Con i compagni di sempre era partito da Torino per un giro in moto nelle Valli di Lanzo. Un pomeriggio limpido e caldo, sotto un sole da cartolina. L’ideale per divertirsi un po’ sulle due ruote. «Stavamo andando a Lanzo, a prendere un caffè, come abbiamo fatto centinaia di volte», racconta un amico di Renato Sardo, pensionato di 60 anni, di Torino, ma originario del Truc di Miola, a La Cassa.

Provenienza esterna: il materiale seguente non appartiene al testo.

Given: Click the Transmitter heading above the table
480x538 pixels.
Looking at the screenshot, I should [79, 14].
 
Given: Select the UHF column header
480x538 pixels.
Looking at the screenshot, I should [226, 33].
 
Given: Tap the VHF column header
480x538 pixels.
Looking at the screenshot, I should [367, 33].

L’uomo ha gli occhi lucidi e un groppo in gola, perché Renato ha appena trovato la morte in sella alla sua Yamaha R1 1000. È uscito di strada mentre percorreva la strada provinciale 1, la direttissima della Mandria, conosciuta da tutti come il «rettilineo della morte». L’incidente è avvenuto mercoledì 24 aprile a Cafasse, dove il serpente di asfalto si piega leggermente in quella che tutti conoscono come la curva del Tripoli. Un tratto che invita i centauri a piegare, ma che è molto rischioso, soprattutto perché ci sono altre strade secondarie che si immettono sulla provinciale. Basta dare un’occhiata ai mazzi di fiori sistemati a bordo strada, o appoggiati sul guard rail, che qualcuno ha sistemato per ricordare chi non c’è più. Perché Renato Sardo è solo l’ultimo motociclista che si è ammazzato in quel tratto di strada.
Una scia di sangue impressionante che, tempo fa, aveva convinto i residenti della zona a promuovere una raccolta firme per segnalare la pericolosità del curvone dove, spesso qualcuno veniva coinvolto in un incidente. Un appello che, però, non ha cambiato affatto le cose. La tragedia è avvenuta poco dopo le 16. Sardo stava viaggiando in direzione di Lanzo quando, per motivi che stanno accertando i carabinieri di Fiano, ha perso il controllo della sua Yamaha. Forse per evitare un furgone, forse perché è stato leggermente urtato dal mezzo. L’unica cosa certa è che non sono rimasti segni di frenata sul manto stradale.